* **WHAT IS REQUIRED**: The entries need to be copied exactly.
### SUPPLIED MATERIAL ###
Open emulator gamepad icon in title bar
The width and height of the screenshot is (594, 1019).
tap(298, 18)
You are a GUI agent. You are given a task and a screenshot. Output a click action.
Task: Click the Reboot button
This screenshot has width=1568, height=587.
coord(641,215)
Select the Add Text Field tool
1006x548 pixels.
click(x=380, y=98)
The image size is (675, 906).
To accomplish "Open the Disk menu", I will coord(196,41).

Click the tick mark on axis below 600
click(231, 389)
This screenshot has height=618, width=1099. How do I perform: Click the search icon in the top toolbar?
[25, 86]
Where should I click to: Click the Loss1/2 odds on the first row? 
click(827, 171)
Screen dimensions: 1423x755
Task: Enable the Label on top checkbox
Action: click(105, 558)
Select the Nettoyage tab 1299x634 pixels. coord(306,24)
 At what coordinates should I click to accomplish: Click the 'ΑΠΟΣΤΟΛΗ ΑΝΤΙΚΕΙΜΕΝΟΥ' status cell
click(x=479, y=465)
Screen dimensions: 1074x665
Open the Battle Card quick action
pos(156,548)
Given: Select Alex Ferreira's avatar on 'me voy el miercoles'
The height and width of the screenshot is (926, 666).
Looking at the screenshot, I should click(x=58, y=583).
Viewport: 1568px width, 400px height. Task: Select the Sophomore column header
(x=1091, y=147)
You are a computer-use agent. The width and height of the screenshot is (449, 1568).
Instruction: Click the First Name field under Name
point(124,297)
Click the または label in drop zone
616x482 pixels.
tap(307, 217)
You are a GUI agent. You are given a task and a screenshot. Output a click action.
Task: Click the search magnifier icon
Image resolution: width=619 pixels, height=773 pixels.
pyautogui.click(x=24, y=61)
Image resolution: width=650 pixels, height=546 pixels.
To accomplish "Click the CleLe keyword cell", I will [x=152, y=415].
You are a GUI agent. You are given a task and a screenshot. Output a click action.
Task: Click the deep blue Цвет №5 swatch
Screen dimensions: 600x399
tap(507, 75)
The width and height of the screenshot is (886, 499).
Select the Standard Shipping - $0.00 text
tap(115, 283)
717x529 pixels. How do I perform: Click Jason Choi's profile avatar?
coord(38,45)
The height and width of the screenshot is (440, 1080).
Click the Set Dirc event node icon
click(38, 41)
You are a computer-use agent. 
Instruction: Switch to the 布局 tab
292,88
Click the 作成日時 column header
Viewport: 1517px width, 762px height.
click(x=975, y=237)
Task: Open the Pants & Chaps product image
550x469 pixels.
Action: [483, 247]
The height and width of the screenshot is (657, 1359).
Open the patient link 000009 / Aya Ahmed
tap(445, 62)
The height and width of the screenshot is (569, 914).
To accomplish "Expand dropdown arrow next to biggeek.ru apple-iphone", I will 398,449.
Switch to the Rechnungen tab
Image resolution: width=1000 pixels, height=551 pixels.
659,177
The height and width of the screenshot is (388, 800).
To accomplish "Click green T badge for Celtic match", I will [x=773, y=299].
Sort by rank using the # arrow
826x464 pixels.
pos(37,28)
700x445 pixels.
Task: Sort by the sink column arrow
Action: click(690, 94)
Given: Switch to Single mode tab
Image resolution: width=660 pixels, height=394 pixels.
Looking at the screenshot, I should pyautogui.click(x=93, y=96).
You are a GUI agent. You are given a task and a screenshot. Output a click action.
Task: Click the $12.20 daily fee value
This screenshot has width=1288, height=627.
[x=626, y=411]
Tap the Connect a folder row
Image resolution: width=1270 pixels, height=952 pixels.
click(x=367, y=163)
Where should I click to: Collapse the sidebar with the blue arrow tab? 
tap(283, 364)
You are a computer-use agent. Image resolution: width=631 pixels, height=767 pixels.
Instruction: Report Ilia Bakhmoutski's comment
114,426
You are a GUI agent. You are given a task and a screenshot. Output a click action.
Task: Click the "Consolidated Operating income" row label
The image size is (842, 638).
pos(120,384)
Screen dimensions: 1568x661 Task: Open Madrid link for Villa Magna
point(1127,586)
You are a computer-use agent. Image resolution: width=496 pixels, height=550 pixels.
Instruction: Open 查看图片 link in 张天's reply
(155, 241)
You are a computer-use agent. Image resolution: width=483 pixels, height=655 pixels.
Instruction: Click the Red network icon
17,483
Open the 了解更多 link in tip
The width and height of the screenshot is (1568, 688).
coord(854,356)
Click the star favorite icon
###
* **REPLY**:
Open emulator gamepad icon in title bar
The width and height of the screenshot is (594, 1019).
tap(298, 18)
You are a GUI agent. You are given a task and a screenshot. Output a click action.
Task: Click the Reboot button
This screenshot has width=1568, height=587.
coord(641,215)
Select the Add Text Field tool
1006x548 pixels.
click(x=380, y=98)
The image size is (675, 906).
To accomplish "Open the Disk menu", I will coord(196,41).

Click the tick mark on axis below 600
click(231, 389)
This screenshot has height=618, width=1099. How do I perform: Click the search icon in the top toolbar?
[25, 86]
Where should I click to: Click the Loss1/2 odds on the first row? 
click(827, 171)
Screen dimensions: 1423x755
Task: Enable the Label on top checkbox
Action: click(105, 558)
Select the Nettoyage tab 1299x634 pixels. coord(306,24)
 At what coordinates should I click to accomplish: Click the 'ΑΠΟΣΤΟΛΗ ΑΝΤΙΚΕΙΜΕΝΟΥ' status cell
click(x=479, y=465)
Screen dimensions: 1074x665
Open the Battle Card quick action
pos(156,548)
Given: Select Alex Ferreira's avatar on 'me voy el miercoles'
The height and width of the screenshot is (926, 666).
Looking at the screenshot, I should click(x=58, y=583).
Viewport: 1568px width, 400px height. Task: Select the Sophomore column header
(x=1091, y=147)
You are a computer-use agent. The width and height of the screenshot is (449, 1568).
Instruction: Click the First Name field under Name
point(124,297)
Click the または label in drop zone
616x482 pixels.
tap(307, 217)
You are a GUI agent. You are given a task and a screenshot. Output a click action.
Task: Click the search magnifier icon
Image resolution: width=619 pixels, height=773 pixels.
pyautogui.click(x=24, y=61)
Image resolution: width=650 pixels, height=546 pixels.
To accomplish "Click the CleLe keyword cell", I will [x=152, y=415].
You are a GUI agent. You are given a task and a screenshot. Output a click action.
Task: Click the deep blue Цвет №5 swatch
Screen dimensions: 600x399
tap(507, 75)
The width and height of the screenshot is (886, 499).
Select the Standard Shipping - $0.00 text
tap(115, 283)
717x529 pixels. How do I perform: Click Jason Choi's profile avatar?
coord(38,45)
The height and width of the screenshot is (440, 1080).
Click the Set Dirc event node icon
click(38, 41)
You are a computer-use agent. 
Instruction: Switch to the 布局 tab
292,88
Click the 作成日時 column header
Viewport: 1517px width, 762px height.
click(x=975, y=237)
Task: Open the Pants & Chaps product image
550x469 pixels.
Action: [483, 247]
The height and width of the screenshot is (657, 1359).
Open the patient link 000009 / Aya Ahmed
tap(445, 62)
The height and width of the screenshot is (569, 914).
To accomplish "Expand dropdown arrow next to biggeek.ru apple-iphone", I will 398,449.
Switch to the Rechnungen tab
Image resolution: width=1000 pixels, height=551 pixels.
659,177
The height and width of the screenshot is (388, 800).
To accomplish "Click green T badge for Celtic match", I will [x=773, y=299].
Sort by rank using the # arrow
826x464 pixels.
pos(37,28)
700x445 pixels.
Task: Sort by the sink column arrow
Action: click(690, 94)
Given: Switch to Single mode tab
Image resolution: width=660 pixels, height=394 pixels.
Looking at the screenshot, I should pyautogui.click(x=93, y=96).
You are a GUI agent. You are given a task and a screenshot. Output a click action.
Task: Click the $12.20 daily fee value
This screenshot has width=1288, height=627.
[x=626, y=411]
Tap the Connect a folder row
Image resolution: width=1270 pixels, height=952 pixels.
click(x=367, y=163)
Where should I click to: Collapse the sidebar with the blue arrow tab? 
tap(283, 364)
You are a computer-use agent. Image resolution: width=631 pixels, height=767 pixels.
Instruction: Report Ilia Bakhmoutski's comment
114,426
You are a GUI agent. You are given a task and a screenshot. Output a click action.
Task: Click the "Consolidated Operating income" row label
The image size is (842, 638).
pos(120,384)
Screen dimensions: 1568x661 Task: Open Madrid link for Villa Magna
point(1127,586)
You are a computer-use agent. Image resolution: width=496 pixels, height=550 pixels.
Instruction: Open 查看图片 link in 张天's reply
(155, 241)
You are a computer-use agent. Image resolution: width=483 pixels, height=655 pixels.
Instruction: Click the Red network icon
17,483
Open the 了解更多 link in tip
The width and height of the screenshot is (1568, 688).
coord(854,356)
Click the star favorite icon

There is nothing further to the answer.